O foco das atenções mais recentes incide sobre a celebração do aniversário da apresentadora e ex-Miss África Neurite Mendes, que partilhou nas suas redes sociais registos de uma viagem em aviação privada e estadias em resorts de luxo no estrangeiro sob a hashtag”International Neurite Day”.
A Controvérsia dos Diamantes e a Gestão Pública Neurite Mendes é casada desde 2022 com o empresário Wilson Ganga, filho de José Manuel Ganga Júnior, atual Presidente do Conselho de Administração (PCA) da Endiama – a empresa pública responsável pelo controlo e exploração dos recursos diamantíferos de Angola.
A partilha de imagens a bordo de voos privados e em locais de férias de alto custo acendeu um aceso debate nas plataformas digitais e em círculos de opinião pública. Ativistas, analistas e cidadãos apontam o dedo ao que classificam como uma profunda insensibilidade perante a realidade do país:
O Contraste nas Lundas: As províncias produtoras de diamantes (Lunda Norte e Lunda Sul) continuam a enfrentar elevados.índices de desemprego, carência de infraestruturas de saúde e falta de água potável ou eletricidade, apesar de gerarem grande parte das receitas minerais do Estado.

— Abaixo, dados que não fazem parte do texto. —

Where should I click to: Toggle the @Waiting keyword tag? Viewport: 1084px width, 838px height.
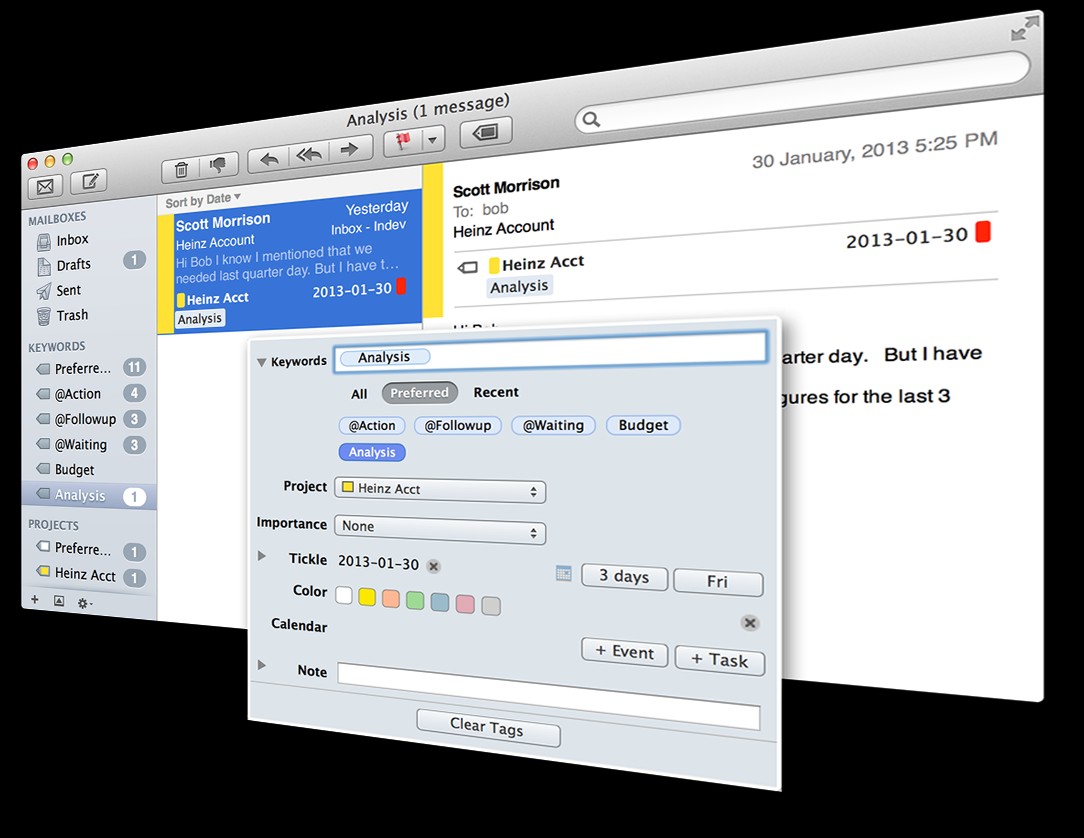pos(553,425)
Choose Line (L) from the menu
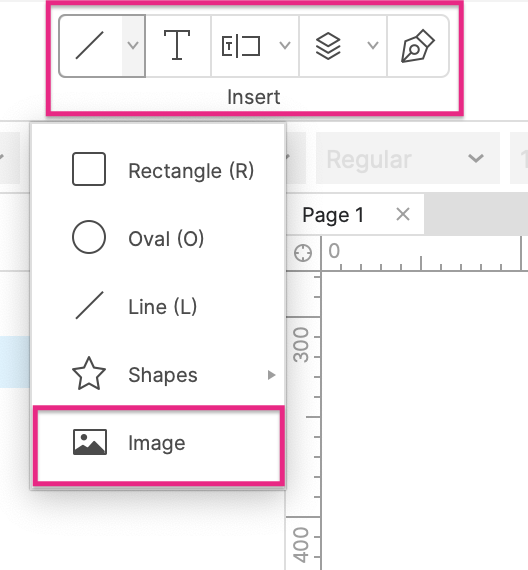Viewport: 528px width, 570px height. tap(158, 306)
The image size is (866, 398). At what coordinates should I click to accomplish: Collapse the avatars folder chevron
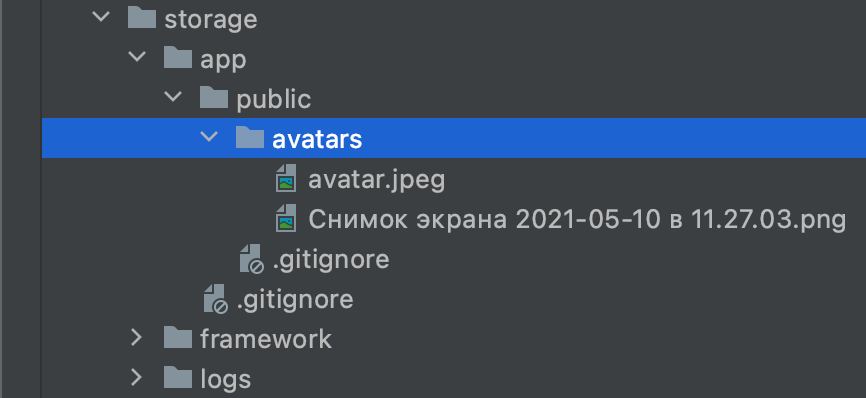point(209,137)
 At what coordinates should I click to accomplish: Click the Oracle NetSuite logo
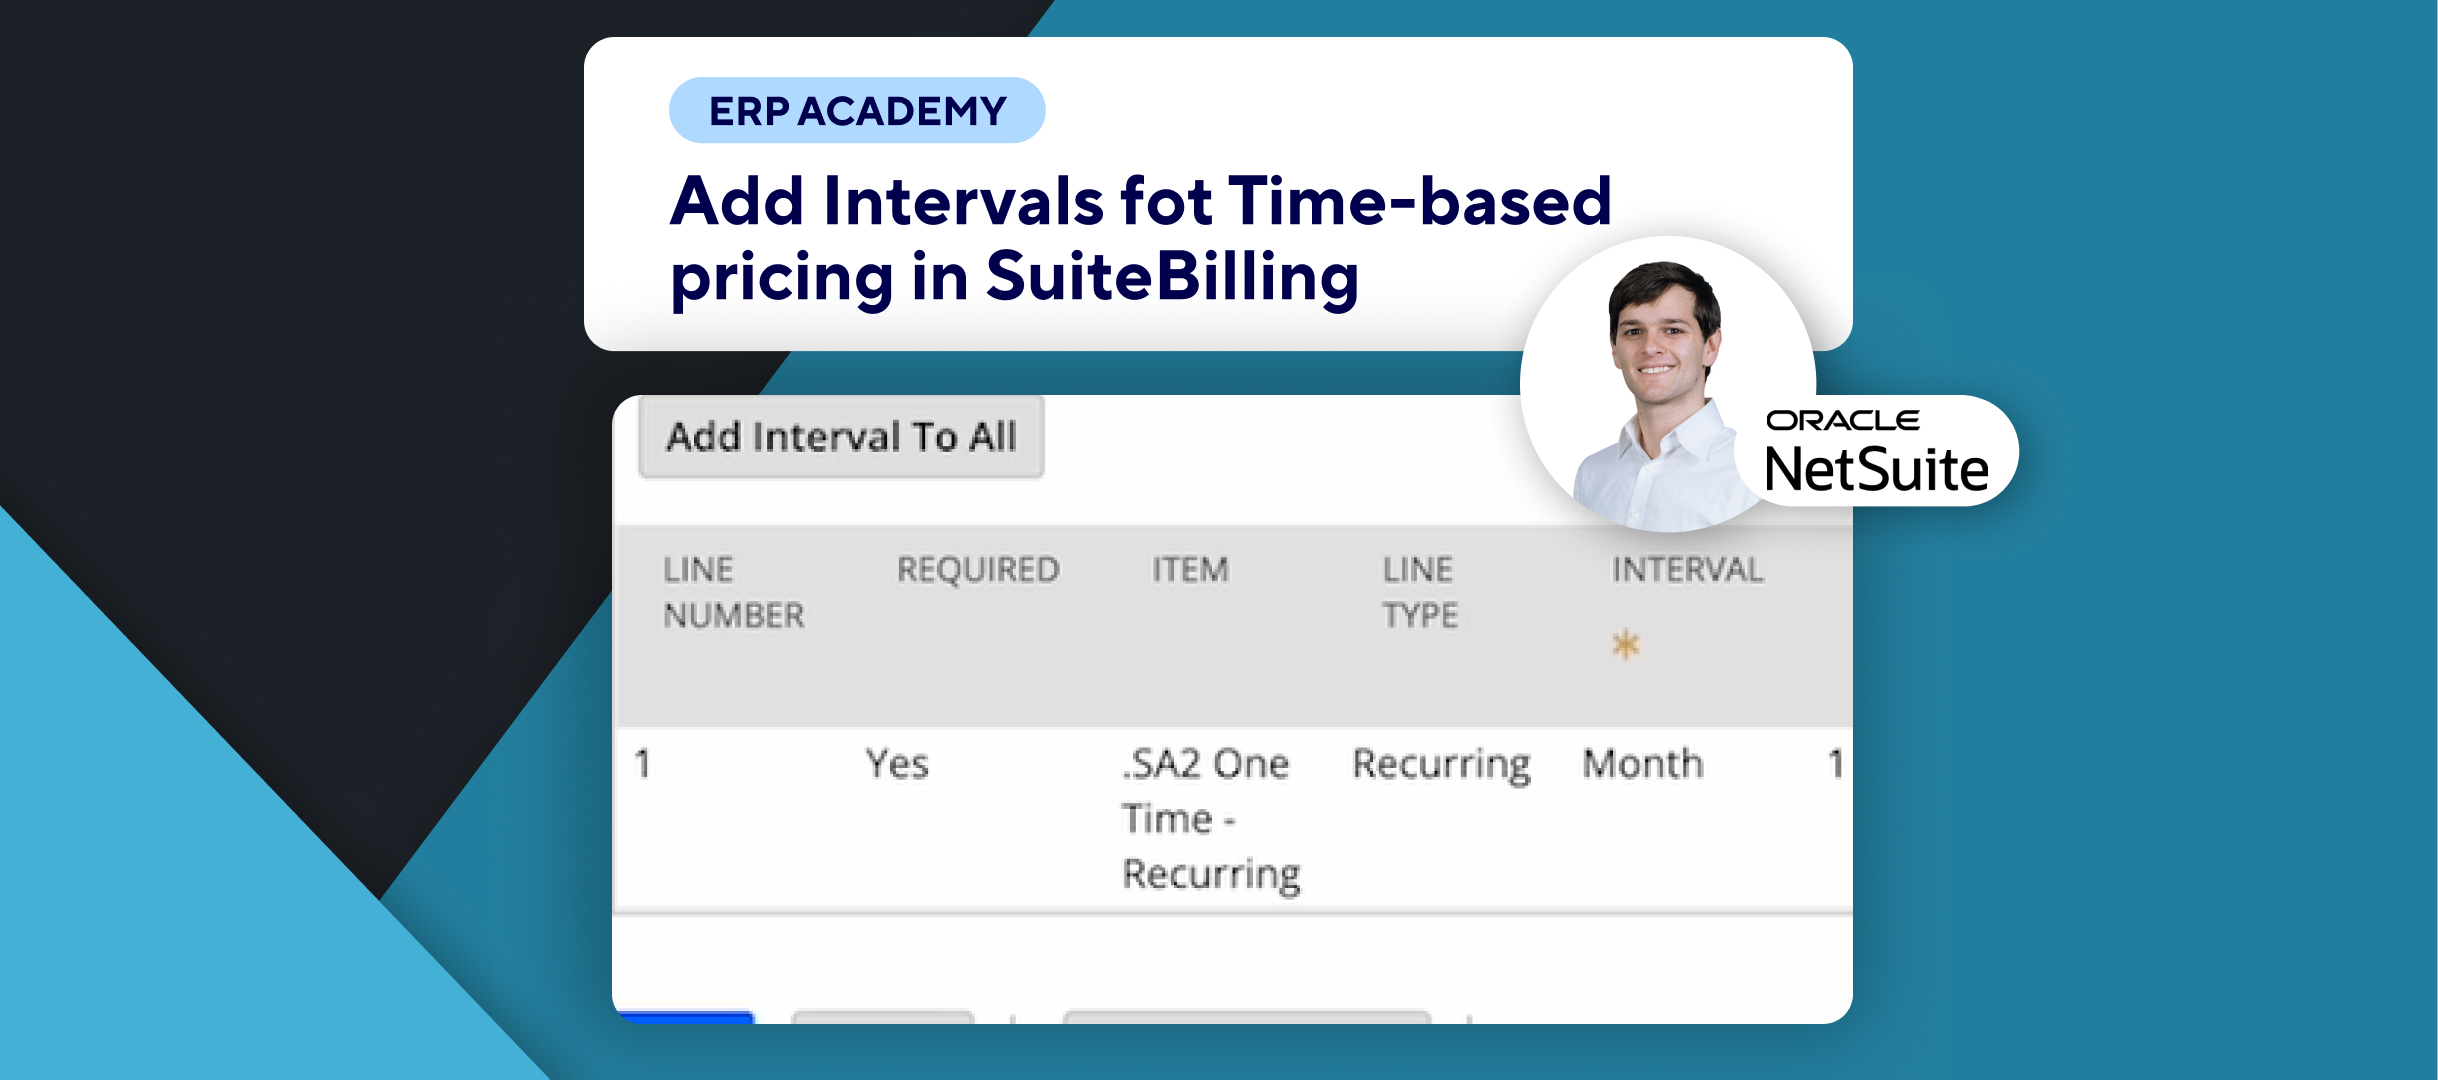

Exigência de Transparência: Organizações da sociedade civil questionam as garantias de integridade e a ausência de conflitos de interesse na administração das empresas estatais, exigindo maior rigor na prestação de contas dos gestores públicos e dos seus ecossistemas familiares.
Reações nas Redes Sociais
A publicação da apresentadora, na qual assinalou a entrada na “idade de Cristo”, ultrapassou rapidamente as dezenas de milhares de interações, dividindo opiniões. Enquanto seguidores e amigos elogiaram o registo, centenas de comentários de internautas angolanos sublinharam a discrepância entre a ostentação no estrangeiro e as provações diárias vividas pela maioria da população em Angola.
A polémica reacende a urgência do debate sobre a aplicação ética dos rendimentos provenientes dos recursos naturais do país, num momento em que a sociedade civil clama por reformas na distribuição da riqueza nacional e pelo fim das assimetrias sociais.